Sample Size for Bandit MaxDiff Studies

Last Updated: 11 Sep 2018Hits: 4377
The following information was extracted from Appendix C of the following Sawtooth Software technical paper: Bandit MaxDiff: When to Use It and Why It Can Be a Better Choice than Standard MaxDiff, written by Bryan Orme.

This section provides guidance regarding sample size needed to achieve 90% correct classification of the top few items out of many under Bandit MaxDiff. The first results below are based on a simulation study conducted by Fairchild, Orme, & Schwartz (2015 Sawtooth Software Conference) that generated simulated respondents based on actual HB utilities from a real MaxDiff study conducted by P&G.

In our 2015 paper, Fairchild et al. conducted simulations with bootstrap sampling to compute the sample size needed for 90% correct classification via pooled multinomial logit estimation of top-3 and top-10 items for studies with 120 and 300 items, where each robotic respondent completed 18 MaxDiff sets showing 5 items per set:

    Sample Size to Achieve
Top-3 Hit Rate of 90%
Sample Size to Achieve
Top-10 Hit Rate of 90%
Row Average
120 items 250 160 205
300 items 1,000 1,050 1,025

The 300-item study was generated based on the patterns of preferences and variances found in the original 120-item study, so the results should be fairly comparable.

Later, with the help of Zachary Anderson, we conducted simulations (13 separate replications, using different random seeds) for a 1,000-item study, based on the same variances and patterns of preference correlation seen in the original 120-item study collected by P&G. On average, it took 8,500 respondents to achieve a 90% hit rate (correct classification of the top-30 items) and 2,500 respondents to achieve an 80% hit rate.

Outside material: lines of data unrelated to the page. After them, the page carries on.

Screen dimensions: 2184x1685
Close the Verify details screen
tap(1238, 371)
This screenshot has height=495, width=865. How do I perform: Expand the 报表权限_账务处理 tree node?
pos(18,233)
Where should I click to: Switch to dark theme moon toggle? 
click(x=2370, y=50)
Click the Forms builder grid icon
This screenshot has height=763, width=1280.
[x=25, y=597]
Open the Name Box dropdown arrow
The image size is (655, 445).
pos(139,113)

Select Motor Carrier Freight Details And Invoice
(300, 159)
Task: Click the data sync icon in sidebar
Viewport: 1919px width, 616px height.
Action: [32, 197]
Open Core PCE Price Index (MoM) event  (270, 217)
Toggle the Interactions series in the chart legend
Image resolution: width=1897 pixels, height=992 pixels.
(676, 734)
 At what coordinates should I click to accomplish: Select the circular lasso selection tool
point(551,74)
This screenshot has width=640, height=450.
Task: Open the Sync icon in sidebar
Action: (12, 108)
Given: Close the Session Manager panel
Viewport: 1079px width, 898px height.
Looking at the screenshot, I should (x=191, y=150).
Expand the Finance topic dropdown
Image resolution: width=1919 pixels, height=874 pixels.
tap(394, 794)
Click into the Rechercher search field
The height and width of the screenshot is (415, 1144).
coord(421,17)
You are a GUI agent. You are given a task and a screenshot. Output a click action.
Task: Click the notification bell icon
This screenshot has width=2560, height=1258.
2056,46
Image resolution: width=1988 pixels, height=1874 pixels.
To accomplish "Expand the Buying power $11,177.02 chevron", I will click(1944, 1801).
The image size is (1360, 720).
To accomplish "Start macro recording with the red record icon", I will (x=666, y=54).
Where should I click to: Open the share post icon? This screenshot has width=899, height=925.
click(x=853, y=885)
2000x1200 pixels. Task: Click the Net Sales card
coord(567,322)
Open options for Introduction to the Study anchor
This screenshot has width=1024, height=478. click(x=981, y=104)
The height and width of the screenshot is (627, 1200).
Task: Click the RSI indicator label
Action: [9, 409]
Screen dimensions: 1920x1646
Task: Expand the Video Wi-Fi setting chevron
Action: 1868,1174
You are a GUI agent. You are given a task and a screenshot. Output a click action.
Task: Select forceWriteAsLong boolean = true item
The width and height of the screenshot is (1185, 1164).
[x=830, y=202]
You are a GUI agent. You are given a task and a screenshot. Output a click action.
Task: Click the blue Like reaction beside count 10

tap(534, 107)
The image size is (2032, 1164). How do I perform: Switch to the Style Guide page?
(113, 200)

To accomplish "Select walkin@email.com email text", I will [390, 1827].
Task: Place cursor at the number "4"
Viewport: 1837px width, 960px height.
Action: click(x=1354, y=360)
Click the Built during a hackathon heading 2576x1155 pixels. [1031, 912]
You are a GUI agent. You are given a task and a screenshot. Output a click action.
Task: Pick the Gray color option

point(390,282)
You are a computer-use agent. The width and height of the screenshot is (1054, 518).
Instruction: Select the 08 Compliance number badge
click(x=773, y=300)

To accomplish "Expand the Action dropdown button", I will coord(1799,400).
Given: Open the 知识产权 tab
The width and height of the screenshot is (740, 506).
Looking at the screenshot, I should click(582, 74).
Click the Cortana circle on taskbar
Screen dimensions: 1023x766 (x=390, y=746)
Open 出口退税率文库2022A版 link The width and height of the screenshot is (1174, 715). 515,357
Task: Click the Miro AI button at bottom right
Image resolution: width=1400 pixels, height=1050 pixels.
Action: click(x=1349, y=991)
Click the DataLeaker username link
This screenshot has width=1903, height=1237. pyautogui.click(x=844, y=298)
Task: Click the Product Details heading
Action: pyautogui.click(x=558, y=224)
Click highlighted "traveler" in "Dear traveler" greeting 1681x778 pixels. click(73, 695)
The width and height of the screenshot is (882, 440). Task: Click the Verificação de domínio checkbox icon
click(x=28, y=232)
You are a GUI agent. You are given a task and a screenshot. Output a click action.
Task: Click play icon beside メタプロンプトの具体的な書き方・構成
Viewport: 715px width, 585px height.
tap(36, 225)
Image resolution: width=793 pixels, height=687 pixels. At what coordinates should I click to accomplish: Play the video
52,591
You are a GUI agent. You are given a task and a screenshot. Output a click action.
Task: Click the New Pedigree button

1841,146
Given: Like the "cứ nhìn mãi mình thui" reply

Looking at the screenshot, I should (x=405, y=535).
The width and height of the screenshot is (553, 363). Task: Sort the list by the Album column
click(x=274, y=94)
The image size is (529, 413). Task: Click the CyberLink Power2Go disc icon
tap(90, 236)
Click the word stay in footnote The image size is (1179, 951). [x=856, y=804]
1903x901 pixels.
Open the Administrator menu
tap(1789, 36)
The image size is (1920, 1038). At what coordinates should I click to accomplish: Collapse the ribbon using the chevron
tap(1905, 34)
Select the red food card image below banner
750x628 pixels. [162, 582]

The true top item had a 3% higher likelihood of choice than the true second-place item, and we were very pleased at how well Bandit MaxDiff with robotic respondents was able to classify that top-ranked item correctly out of 1,000 items (almost like finding a needle in a haystack). With just 1,000 robotic respondents and again using pooled logit estimation, it identified the top true item out of 1,000 items in 7 out 13 of our simulations. With 2,000 robotic respondents Bandit MaxDiff identified the top true item in 10 of 13 simulations (and the three simulations that didn’t correctly identify the top item ranked it in second place). With 5,000 robotic respondents, it found the top item in 12 out of 13 simulations (and the top item came in second place for that one miss).

Is 90% correct classification rate for the top few items really needed for studies involving hundreds of items? Perhaps for a 500-item study, obtaining an 80% classification rate of the top true few items would be sufficient. Even if an item was incorrectly classified among the top 10 out of 500, the Bandit MaxDiff methodology is robust enough that items misclassified into the top 10 should still be very high quality and very near the top 10.